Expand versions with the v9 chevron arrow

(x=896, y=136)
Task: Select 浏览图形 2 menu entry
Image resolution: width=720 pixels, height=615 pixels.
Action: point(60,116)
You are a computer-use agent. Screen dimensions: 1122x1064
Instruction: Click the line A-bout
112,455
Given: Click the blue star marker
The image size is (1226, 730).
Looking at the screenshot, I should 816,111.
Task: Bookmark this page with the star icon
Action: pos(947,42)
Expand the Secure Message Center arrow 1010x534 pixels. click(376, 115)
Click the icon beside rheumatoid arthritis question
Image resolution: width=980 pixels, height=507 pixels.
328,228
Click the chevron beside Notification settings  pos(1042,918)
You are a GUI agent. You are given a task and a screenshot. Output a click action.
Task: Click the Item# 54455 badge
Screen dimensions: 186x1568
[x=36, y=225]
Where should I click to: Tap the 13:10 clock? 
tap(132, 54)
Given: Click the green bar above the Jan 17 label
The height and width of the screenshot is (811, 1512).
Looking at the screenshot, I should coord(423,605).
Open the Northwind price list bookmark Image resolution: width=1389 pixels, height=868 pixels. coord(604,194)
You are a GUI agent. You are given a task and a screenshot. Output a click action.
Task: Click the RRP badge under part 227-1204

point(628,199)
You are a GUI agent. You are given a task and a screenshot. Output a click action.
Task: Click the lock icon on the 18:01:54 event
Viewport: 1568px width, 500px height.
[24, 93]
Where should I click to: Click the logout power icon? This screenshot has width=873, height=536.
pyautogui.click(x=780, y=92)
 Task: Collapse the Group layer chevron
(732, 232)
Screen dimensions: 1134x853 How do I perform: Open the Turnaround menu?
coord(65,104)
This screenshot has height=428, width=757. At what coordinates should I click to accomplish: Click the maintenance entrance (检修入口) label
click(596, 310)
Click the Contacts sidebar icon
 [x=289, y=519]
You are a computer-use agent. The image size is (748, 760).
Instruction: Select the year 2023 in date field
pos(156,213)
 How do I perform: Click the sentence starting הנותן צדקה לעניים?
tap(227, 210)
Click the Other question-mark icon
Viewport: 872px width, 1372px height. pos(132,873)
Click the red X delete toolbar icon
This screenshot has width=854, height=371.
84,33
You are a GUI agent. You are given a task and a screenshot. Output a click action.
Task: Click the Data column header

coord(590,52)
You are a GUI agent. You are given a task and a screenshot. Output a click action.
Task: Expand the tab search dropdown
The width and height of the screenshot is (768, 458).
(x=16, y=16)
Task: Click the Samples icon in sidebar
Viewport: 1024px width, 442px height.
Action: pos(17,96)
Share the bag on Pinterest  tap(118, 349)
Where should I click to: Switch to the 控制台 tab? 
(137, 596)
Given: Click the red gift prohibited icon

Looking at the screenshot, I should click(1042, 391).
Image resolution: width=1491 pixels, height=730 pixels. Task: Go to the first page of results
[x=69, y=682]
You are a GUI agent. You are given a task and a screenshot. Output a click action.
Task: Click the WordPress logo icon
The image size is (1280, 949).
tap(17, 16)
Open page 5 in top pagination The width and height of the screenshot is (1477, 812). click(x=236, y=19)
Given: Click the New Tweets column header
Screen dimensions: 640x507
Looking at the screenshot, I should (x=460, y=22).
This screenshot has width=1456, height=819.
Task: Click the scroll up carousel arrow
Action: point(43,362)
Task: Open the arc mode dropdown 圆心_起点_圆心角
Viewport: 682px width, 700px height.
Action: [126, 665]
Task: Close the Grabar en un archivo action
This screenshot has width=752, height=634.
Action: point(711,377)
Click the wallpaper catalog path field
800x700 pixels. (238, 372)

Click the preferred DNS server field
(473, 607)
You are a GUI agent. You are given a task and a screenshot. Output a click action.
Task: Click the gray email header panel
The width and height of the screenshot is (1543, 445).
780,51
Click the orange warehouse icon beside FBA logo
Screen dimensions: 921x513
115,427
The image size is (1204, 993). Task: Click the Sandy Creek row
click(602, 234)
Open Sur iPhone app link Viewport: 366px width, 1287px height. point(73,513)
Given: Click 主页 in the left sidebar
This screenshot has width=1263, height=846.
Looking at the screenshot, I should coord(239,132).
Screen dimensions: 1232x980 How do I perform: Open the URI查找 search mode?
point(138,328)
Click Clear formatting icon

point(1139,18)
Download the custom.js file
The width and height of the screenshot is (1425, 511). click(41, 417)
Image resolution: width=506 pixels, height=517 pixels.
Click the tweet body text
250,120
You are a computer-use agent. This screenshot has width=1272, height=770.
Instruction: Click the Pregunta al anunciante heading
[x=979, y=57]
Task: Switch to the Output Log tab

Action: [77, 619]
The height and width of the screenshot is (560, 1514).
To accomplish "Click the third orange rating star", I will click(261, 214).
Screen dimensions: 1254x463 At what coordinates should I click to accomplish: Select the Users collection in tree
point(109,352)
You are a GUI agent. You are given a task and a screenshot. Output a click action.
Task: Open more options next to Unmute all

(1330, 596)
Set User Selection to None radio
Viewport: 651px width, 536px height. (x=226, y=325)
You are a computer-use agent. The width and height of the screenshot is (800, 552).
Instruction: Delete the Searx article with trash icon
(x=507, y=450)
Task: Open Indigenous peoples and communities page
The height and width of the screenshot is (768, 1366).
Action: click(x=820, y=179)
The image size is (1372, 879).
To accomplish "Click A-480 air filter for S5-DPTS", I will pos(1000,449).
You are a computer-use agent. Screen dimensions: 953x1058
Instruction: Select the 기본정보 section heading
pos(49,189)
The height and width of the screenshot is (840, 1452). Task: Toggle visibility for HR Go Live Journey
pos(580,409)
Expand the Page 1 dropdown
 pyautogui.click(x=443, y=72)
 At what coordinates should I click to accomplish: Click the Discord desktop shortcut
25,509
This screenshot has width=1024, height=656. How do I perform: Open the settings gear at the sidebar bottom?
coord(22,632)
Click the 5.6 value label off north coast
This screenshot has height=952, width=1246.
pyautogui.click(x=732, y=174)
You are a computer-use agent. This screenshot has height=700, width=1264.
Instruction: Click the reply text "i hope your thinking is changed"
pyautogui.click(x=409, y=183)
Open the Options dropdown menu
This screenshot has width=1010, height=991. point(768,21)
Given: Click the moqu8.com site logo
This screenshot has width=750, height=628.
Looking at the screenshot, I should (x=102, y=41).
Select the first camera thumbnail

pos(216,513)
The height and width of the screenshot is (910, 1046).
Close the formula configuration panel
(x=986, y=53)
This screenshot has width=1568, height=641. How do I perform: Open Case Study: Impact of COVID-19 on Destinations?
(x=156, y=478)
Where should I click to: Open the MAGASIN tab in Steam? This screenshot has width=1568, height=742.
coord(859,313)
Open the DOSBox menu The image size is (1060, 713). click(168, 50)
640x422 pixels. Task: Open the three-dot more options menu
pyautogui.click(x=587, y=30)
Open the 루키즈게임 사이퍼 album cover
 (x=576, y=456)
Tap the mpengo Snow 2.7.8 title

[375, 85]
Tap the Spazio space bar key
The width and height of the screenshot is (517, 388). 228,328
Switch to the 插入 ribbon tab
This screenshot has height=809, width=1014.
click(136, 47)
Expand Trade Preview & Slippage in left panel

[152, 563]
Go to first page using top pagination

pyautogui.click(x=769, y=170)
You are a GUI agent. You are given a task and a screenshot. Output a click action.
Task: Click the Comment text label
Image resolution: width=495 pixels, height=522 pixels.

- _EXERCISE BRIEF_:
Once a line of the records is found to contain "orange", copy it out.

- _SOLUTION FOR THIS PROBLEM_:
Click the orange warehouse icon beside FBA logo
To accomplish "Click the third orange rating star", I will click(261, 214).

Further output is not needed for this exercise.